There are four different types of essays, expository, persuasive, descriptive, and narrative, and you will be responsible for learning each of them throughout your academic career. I’m here to help break that down with you and focus on the smaller picture, first.

Hello, and welcome to this Mometric lesson on expository passages!

An expository passage is used to teach and explain information in an objective way. To do this, authors usually write in a third person point of view, avoiding pronouns such as I or you.

You can use expository passages to inform, compare and contrast, or show the cause and effect of information. It usually follows a chronological structure to help readers follow along with the ideas presented. It also reaches the points of the information quickly and as clearly as possible.

A typical expository essay will be about five paragraphs, consisting of an introduction, three body paragraphs, and a conclusion. It’s important to note that the topic in each body paragraph, whether it is three or more, will refer back to the main ideas summarized in the introduction paragraph. Each body paragraph should present and explain a separate but relevant point to the main idea.
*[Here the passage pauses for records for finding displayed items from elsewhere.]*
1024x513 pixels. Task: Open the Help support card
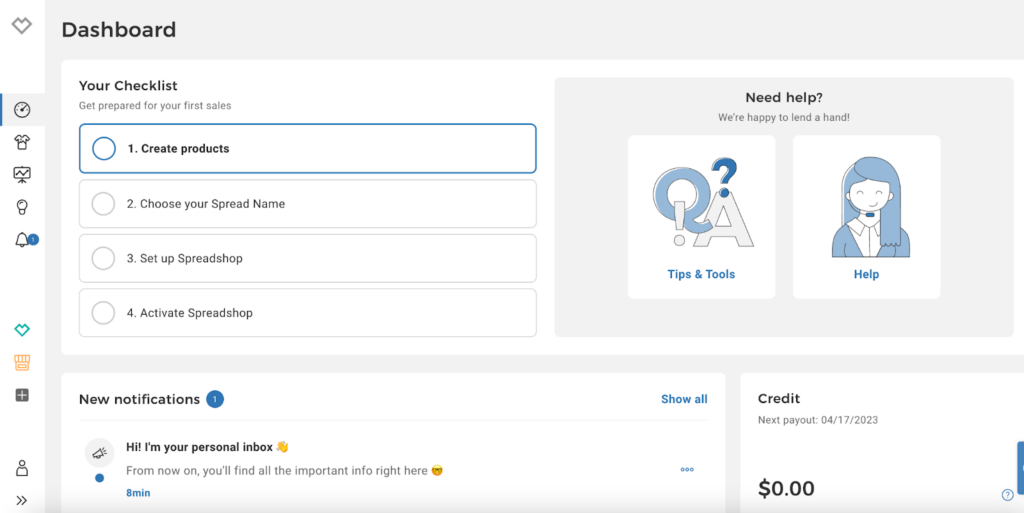click(866, 217)
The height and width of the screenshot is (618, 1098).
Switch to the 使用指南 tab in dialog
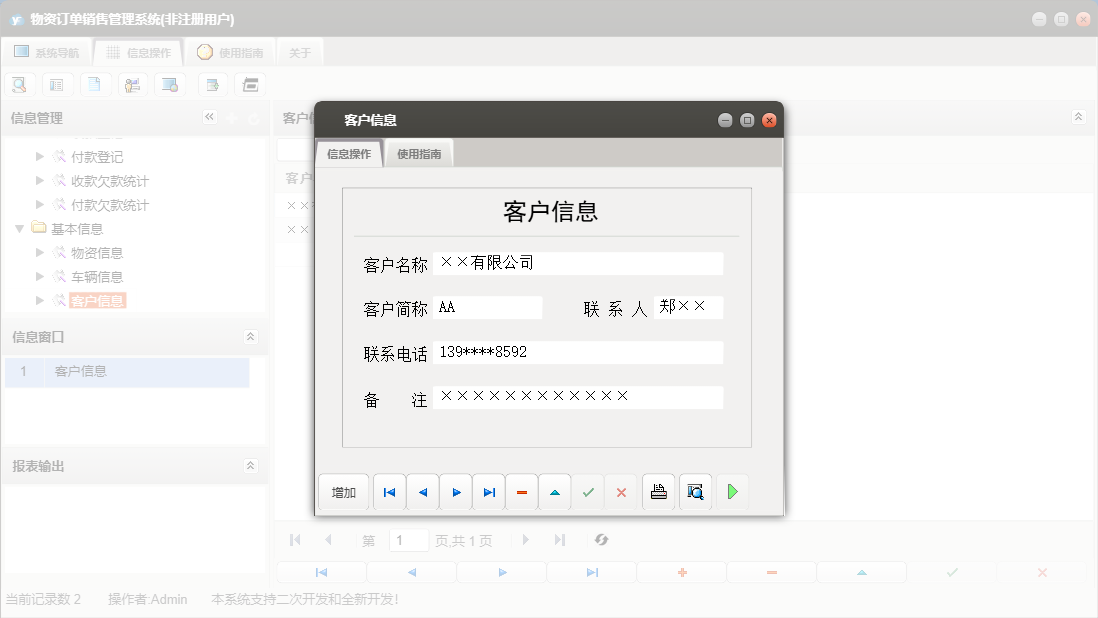point(418,153)

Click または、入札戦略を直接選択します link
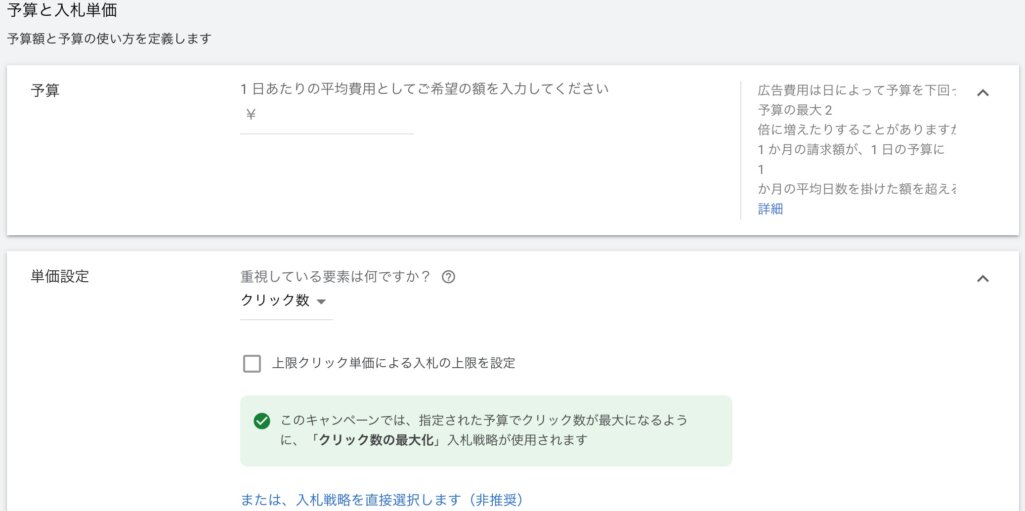pos(382,499)
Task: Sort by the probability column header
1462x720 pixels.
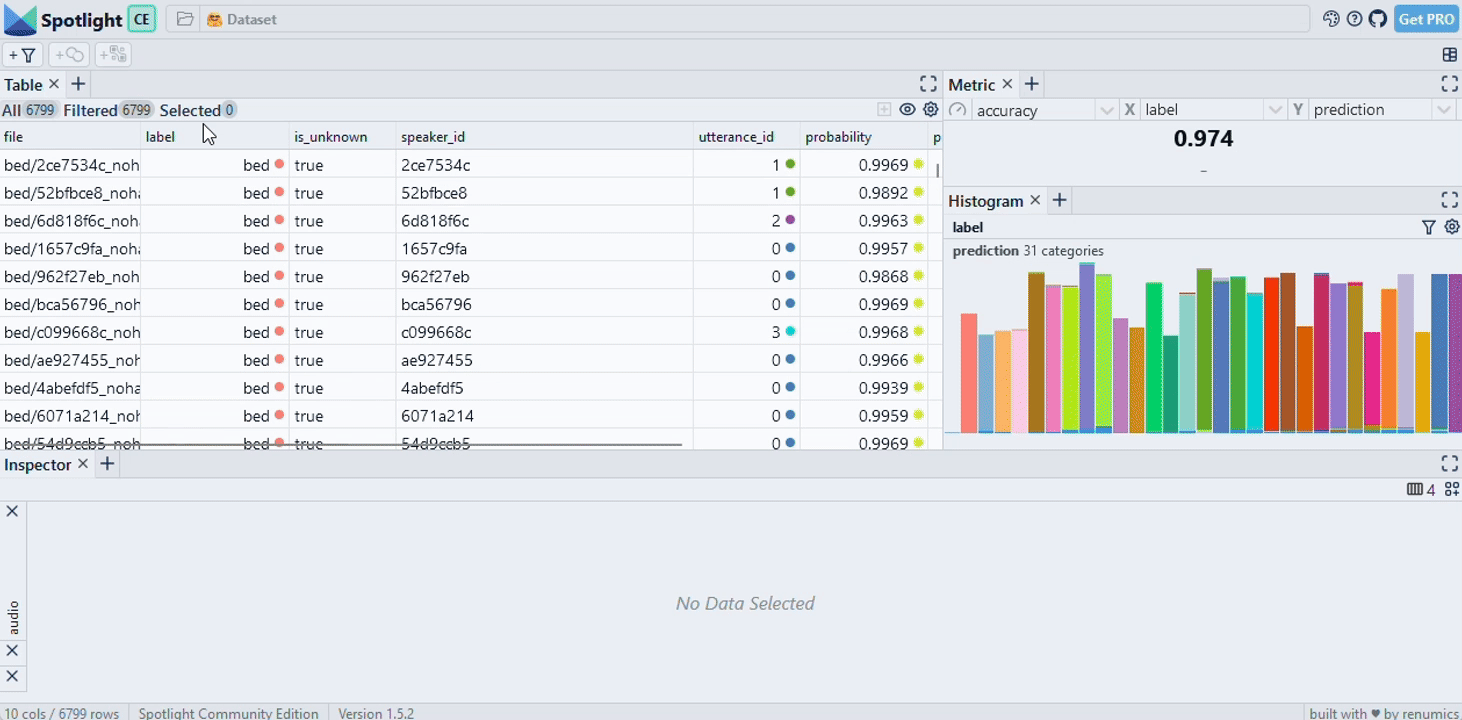Action: 838,137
If you are writing a compare and contrast essay, and you are writing it objectively, you might consider having equal numbers of paragraphs for each topic being compared. When I write a compare and contrast expository essay, I like to do one paragraph explaining the first topic, one paragraph explaining the second topic, and then a third paragraph actually discussing how the two topics relate. Of course, if you choose to include more body paragraphs, you open yourself up to many more routes for exploring your topics.

When writing a cause and effect expository essay, you could take a similar approach as with writing a compare and contrast essay. You might present the topic in one paragraph, talk about the cause of the topic in the second paragraph, and explain the effect in your third paragraph. When writing a cause and effect passage, it’s important to include factual evidence to backup your claims whenever necessary. This means that you would need to do a little bit of research and properly include quotations in your essay.